WHAT IS REQUIRED
Restate word for word each line of the data, starting at the one containing "Screen dimensions: 1920x1080" and running through the last.

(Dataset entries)
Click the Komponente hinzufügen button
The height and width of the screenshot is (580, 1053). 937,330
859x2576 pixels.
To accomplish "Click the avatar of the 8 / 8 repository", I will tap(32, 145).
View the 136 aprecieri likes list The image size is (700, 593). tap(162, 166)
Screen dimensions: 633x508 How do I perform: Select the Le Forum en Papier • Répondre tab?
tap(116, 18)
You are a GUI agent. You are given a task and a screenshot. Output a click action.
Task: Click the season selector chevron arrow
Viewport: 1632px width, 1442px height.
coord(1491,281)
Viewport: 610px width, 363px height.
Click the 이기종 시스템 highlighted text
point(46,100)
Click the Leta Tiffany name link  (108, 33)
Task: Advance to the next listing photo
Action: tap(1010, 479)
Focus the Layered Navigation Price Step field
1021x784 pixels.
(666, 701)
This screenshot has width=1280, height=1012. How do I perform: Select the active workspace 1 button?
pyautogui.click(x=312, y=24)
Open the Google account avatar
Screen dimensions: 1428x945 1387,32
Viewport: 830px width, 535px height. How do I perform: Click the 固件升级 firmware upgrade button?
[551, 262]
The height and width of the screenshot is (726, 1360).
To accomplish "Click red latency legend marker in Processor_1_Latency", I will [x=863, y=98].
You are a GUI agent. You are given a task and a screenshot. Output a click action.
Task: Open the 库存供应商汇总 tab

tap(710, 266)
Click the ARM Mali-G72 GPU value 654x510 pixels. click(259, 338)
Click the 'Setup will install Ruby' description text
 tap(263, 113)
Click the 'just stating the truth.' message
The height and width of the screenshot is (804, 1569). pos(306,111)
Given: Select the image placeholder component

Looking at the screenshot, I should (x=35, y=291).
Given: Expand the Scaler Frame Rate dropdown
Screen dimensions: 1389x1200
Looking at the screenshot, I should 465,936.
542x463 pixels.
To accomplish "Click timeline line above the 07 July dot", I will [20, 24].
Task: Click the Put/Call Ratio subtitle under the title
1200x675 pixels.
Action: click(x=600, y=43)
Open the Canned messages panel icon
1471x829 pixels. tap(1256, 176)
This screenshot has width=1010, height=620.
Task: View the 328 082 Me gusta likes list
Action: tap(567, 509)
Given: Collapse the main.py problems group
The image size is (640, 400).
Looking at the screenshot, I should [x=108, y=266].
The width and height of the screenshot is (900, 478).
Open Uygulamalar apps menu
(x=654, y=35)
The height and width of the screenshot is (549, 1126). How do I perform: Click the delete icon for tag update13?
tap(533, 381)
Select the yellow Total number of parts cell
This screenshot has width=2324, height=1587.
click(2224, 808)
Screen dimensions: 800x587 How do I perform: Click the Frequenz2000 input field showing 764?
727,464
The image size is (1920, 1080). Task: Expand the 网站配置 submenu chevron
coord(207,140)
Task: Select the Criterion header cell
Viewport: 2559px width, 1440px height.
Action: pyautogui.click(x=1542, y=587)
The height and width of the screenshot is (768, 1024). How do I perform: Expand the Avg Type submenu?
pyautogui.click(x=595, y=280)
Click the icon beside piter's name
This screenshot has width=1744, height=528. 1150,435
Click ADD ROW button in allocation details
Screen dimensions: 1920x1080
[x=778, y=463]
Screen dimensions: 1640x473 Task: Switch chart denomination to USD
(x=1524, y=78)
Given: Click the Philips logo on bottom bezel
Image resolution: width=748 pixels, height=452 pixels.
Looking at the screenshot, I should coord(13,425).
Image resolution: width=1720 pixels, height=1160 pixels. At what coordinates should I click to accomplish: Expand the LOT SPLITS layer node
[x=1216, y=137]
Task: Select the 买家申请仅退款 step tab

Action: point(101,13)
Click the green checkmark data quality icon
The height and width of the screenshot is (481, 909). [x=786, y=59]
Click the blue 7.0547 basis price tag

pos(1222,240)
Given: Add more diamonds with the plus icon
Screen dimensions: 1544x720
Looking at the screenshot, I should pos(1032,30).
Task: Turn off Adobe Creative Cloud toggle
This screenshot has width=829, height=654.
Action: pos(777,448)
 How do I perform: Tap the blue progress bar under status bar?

RESPONSE BOX
Screen dimensions: 1920x1080
[x=778, y=463]
Screen dimensions: 1640x473 Task: Switch chart denomination to USD
(x=1524, y=78)
Given: Click the Philips logo on bottom bezel
Image resolution: width=748 pixels, height=452 pixels.
Looking at the screenshot, I should coord(13,425).
Image resolution: width=1720 pixels, height=1160 pixels. At what coordinates should I click to accomplish: Expand the LOT SPLITS layer node
[x=1216, y=137]
Task: Select the 买家申请仅退款 step tab

Action: point(101,13)
Click the green checkmark data quality icon
The height and width of the screenshot is (481, 909). [x=786, y=59]
Click the blue 7.0547 basis price tag

pos(1222,240)
Given: Add more diamonds with the plus icon
Screen dimensions: 1544x720
Looking at the screenshot, I should pos(1032,30).
Task: Turn off Adobe Creative Cloud toggle
This screenshot has width=829, height=654.
Action: pos(777,448)
 How do I perform: Tap the blue progress bar under status bar?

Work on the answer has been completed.